Manifestações de apoio
Entidades científicas prontamente se manifestaram contrárias à PELO 18/2019. No dia 1º de novembro, a SBPC e a Academia Brasileira de Ciências (ABC) enviaram uma carta à Ibaneis Rocha manifestando “surpresa e preocupação” com a proposta e solicitando ao governador que retire a proposta.
“Nesse momento, é preciso fortalecer a FAP-DF e não enfraquecê-la com a proposição de redução orçamentária. A aprovação da PELO 18/2019 compromete negativamente o futuro do Distrito Federal ao reduzir o aporte de recursos que poderiam ser destinados a preparar opções e soluções para colocar o Distrito Federal em posição de destaque no seguimento dos Objetivos do Desenvolvimento Sustentável”, argumentam as entidades.
O Conselho Nacional das Fundações de Amparo à Pesquisa (Confap) também manifestou profunda preocupação com a proposição do Poder Executivo do Distrito Federal. Em carta endereçada a Rocha, a entidade enfatiza a importância dos recursos definidos em lei para a consolidação do ecossistema de ciência, tecnologia e inovação em desenvolvimento no DF. “Foi projetando o futuro que uma ampla e longa mobilização da comunidade científica garantiu, no passado, os tão importantes e adequados recursos que hoje se pensa em reduzir, com significativo impacto nas instituições de ensino e pesquisa, bem como nas empresas, essenciais para o enfrentamento dos desafios à qualidade da vida no Distrito Federal”, aponta.
Nessa quinta-feira, 6 de novembro, seis ex-presidentes da FAP-DF enviaram uma carta, pedindo que o governador pondere sobre as graves implicações da proposta.
“A execução orçamentária da FAP-DF tem sido gravemente afetada pelo contingenciamento frequente de recursos e, também, pela ausência de uma estrutura de gestão que tenha como base um quadro de servidores públicos permanentes. Nesse momento, é preciso fortalecer a FAPDF e não enfraquecê-la com a proposição de redução orçamentária. A aprovação da PELO 18/2019 compromete negativamente o futuro do Distrito Federal. Trata-se de uma “solução” tradicional que dialoga com o passado. O momento é de pensar grande, com olhar estratégico e compromisso com o futuro. Esta é a vocação do DF e este é o ideal que norteou a ideia fundadora de Brasília”, ressaltam os seis signatários.

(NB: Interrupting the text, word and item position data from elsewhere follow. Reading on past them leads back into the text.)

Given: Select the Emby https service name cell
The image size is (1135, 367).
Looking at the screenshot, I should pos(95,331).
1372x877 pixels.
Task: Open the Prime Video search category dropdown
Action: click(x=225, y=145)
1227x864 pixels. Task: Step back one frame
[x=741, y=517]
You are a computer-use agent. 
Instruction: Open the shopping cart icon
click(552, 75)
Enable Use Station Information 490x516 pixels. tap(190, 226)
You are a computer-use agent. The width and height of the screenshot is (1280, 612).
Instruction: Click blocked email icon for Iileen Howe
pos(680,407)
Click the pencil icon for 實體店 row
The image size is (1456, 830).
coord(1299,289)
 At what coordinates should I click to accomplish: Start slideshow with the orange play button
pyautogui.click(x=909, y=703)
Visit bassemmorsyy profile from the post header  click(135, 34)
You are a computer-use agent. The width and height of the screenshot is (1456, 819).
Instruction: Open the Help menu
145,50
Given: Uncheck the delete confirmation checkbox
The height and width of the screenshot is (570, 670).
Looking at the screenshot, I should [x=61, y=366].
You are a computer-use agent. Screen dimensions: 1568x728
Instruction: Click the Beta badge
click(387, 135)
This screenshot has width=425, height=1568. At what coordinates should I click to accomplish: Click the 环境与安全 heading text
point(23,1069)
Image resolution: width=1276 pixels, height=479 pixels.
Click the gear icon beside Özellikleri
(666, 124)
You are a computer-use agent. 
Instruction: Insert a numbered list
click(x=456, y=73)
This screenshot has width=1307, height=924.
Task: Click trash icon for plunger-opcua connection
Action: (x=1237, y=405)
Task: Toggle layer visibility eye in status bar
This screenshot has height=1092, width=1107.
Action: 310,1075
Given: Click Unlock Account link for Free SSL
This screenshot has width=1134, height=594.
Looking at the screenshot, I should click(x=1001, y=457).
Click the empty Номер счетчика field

Procurada pelo Jornal da Ciência, a atual administração da FAP-DF preferiu não se manifestar no momento sobre a PELO, mas indica que ações para ampliar sua capacidade executiva já estão em andamento. “A Fundação de Apoio à Pesquisa reconhece o histórico de baixa execução orçamentária, mas a atual gestão está trabalhando para reverter esse quadro, por meio de editais, ações e parcerias que visam aumentar sua capacidade de execução. No momento, não nos pronunciaremos sobre o PELO 18/2019. Seguiremos focados em cumprir nossa missão institucional”, declarou, por meio da assessoria de imprensa.